Tire rotation is especially beneficial on single-axle driven cars (RWD or FWD) that devour tire tread on the axle that transmits the torque to the road, than the free-rolling ones. In RWD case it means that rear tires will wear out at (2+x) rate of the fronts.
No matter which pattern you choose for rotation, the key is getting rear tires to the front, and fronts to the rear.
Tesla recommends rotating tires every 10K km or 6,250 miles. BMW recommends tire rotation every 5,000 to 7,500 miles on 2WD vehicles. But those are just mileage guesstimates for "average" drivers. The key is monitoring tire wear for the way YOU drive in YOUR environment, and rotating them front<->back whenever the wear discrepancy creeps in above ~2-3/32nds per axle.

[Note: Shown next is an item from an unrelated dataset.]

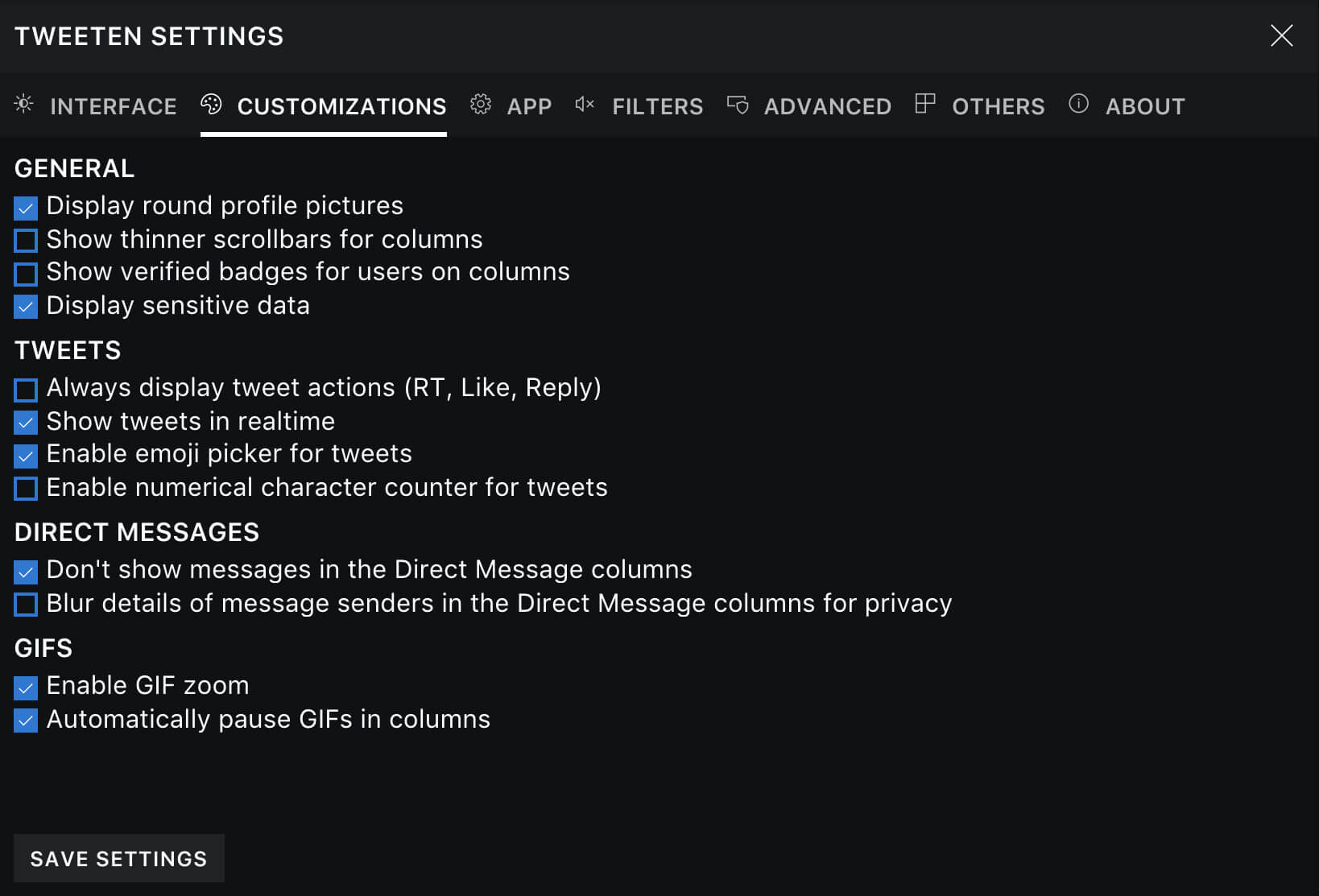Check Always display tweet actions
The image size is (1319, 896).
[x=26, y=390]
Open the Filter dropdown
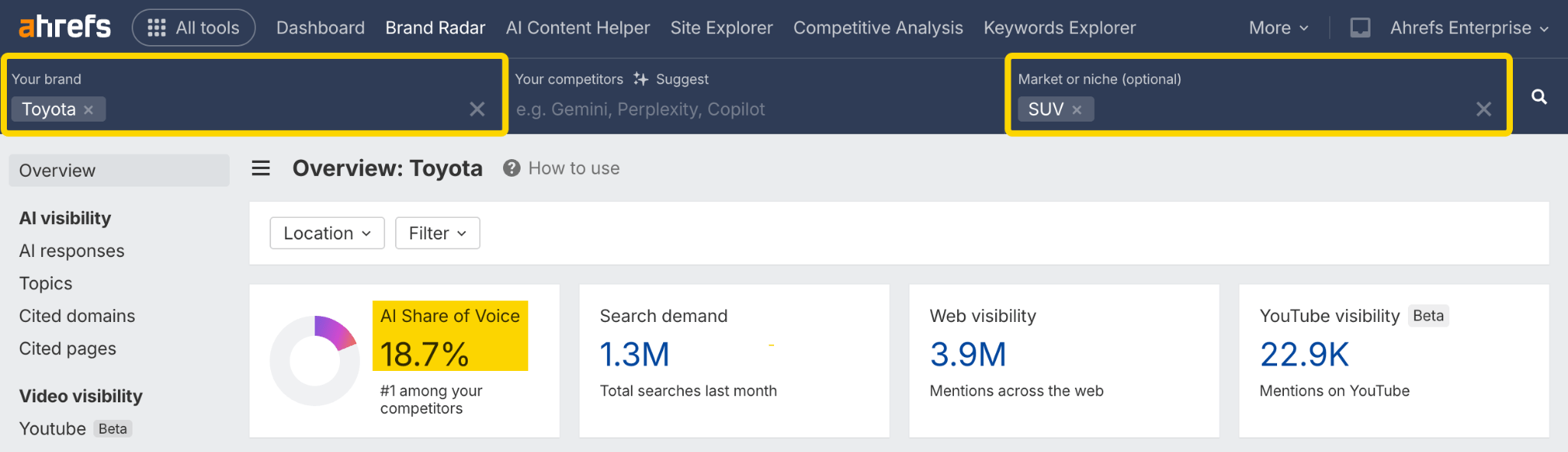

I switch between summer and winter tire'n'wheel sets 2x / year, so the rotation logic is super simple - take the two (2) freshest tires and put them on the rear axles, and the other two (2) go on the front axle. If the tires have directional thread, there is only one side for them to go onto (automatic method D from post above). If not-direction, then it doesn't matter. Same logic applies to RWD and AWD cars.
If I only had one (1) set of wheels and tires, I would go with method D, purely because I can jack one side of the car and swap the tires in one go per side. The entire rotation exercise will be finished in under 15 minutes, not including beer breaks. And the wheel nuts will be torque properly, exactly to spec, on every wheel.
Which is way quicker than the time it would take to drive to the nearest tire shop or SC, never minding waiting for them get on with the job. Then re-torqueing the nuts properly once you get home, since the shops/SC guerillas will either over-torque them with an air gun, or barely screw them on.